Giosuè Giuppone (Calco, 29 September 1878 – Wirwignes, 16 September 1910) was an Italian track cyclist, motorcycle racer and race car driver in the early 1900s. He was racing Peugeot motorcycle and automobiles until his death in 1910.

==Biography==

Giuppone's sporting career began in bicycling, and he won two Italian national championships in middle-distance racing. He moved to motorcycle racing in the early 1900s, most notably for the Peugeot racing team. He was the second Italian rider to compete in the Isle of Man Tourist Trophy. His races for Peugeot included extensive track racing on the large-capacity, ultra-lightweight racers of the early 1900s, which typically weighed a maximum of 110lbs, but had unlimited engine capacity, as much as 2liters at times. He also raced Peugeot automobiles as part of the factory team, winning the Coupe des Voiturettes in 1909, the Torino Cup and the Copa Catalunya and Circuito delle Madonie in 1908. He also set a number of early motorcycle speed records.

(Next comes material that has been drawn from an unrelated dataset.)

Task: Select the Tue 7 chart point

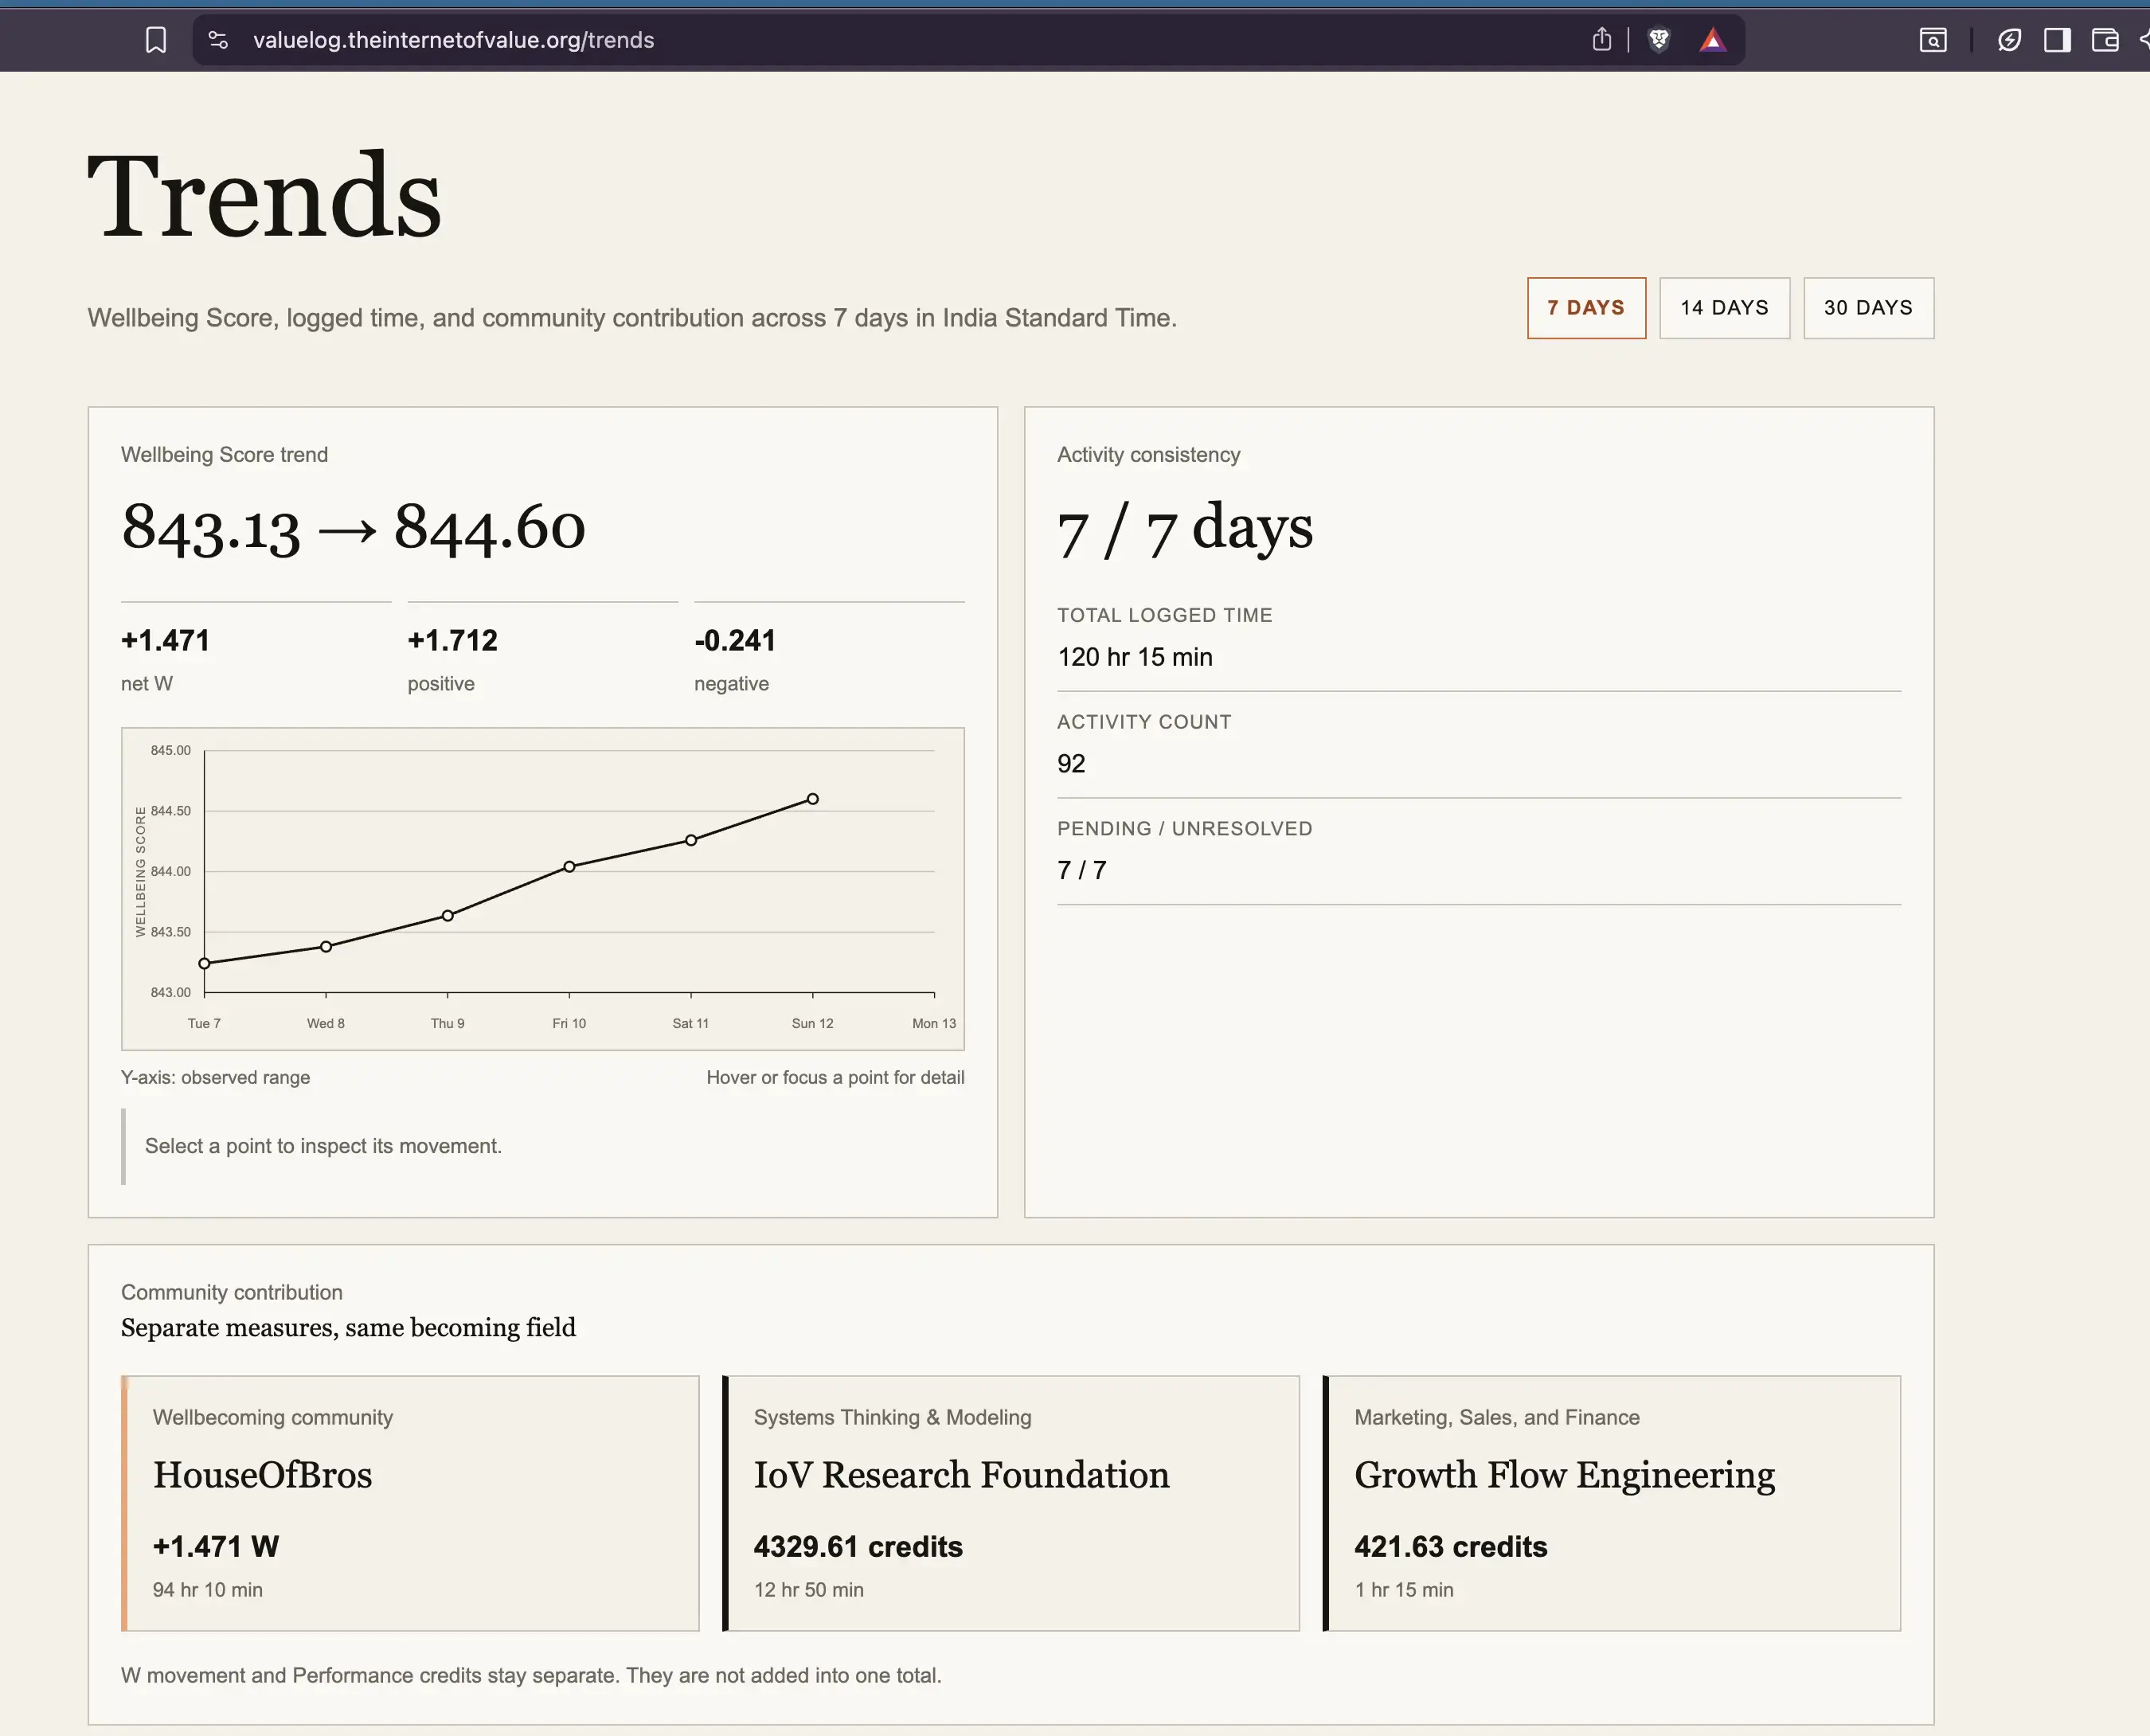Action: coord(204,963)
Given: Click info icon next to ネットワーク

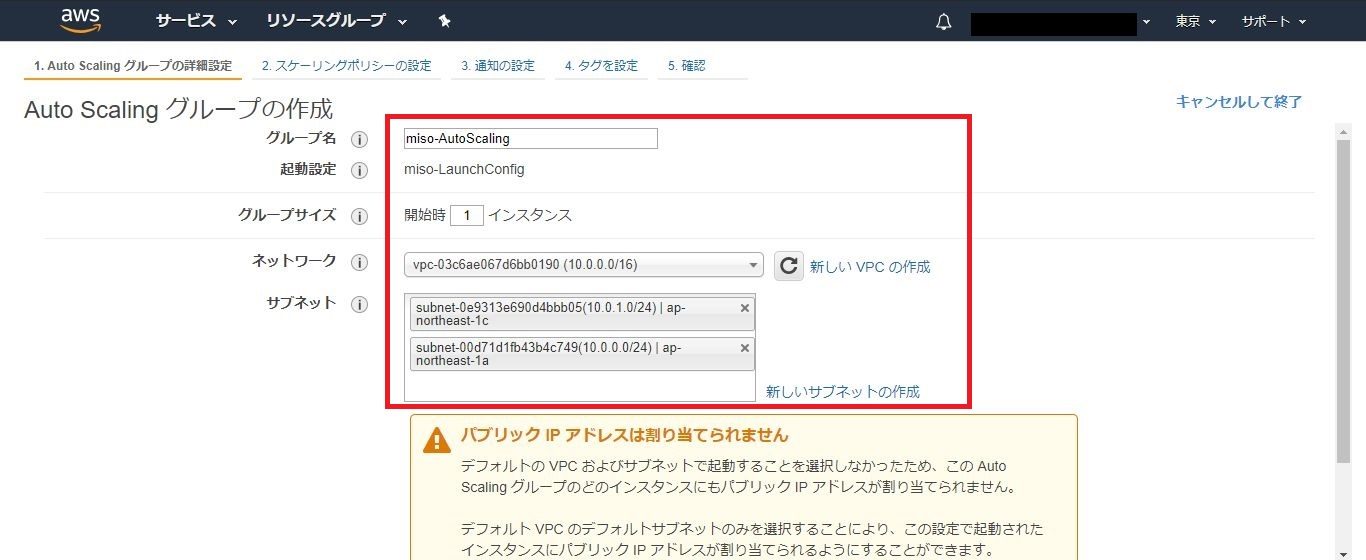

The accident that cost him his life occurred during testing of the Coupe des Voiturettes at Boulogne-sur-Mer, 1910: a cyclist crossed the street while Giuppone's car was racing at high speed. In an effort to avoid the cyclist, Giuppone made a sharp turn, which caused a spin and the rollover of his Peugeot. Left crushed by his car, Giuppone died instantly, while his mechanic (Paul Péan) was slightly wounded. A monument to Guippone was built at the site of the accident.

Giosuè Giuppone was a cousin of cyclists Stefano and Serafino Giuppone.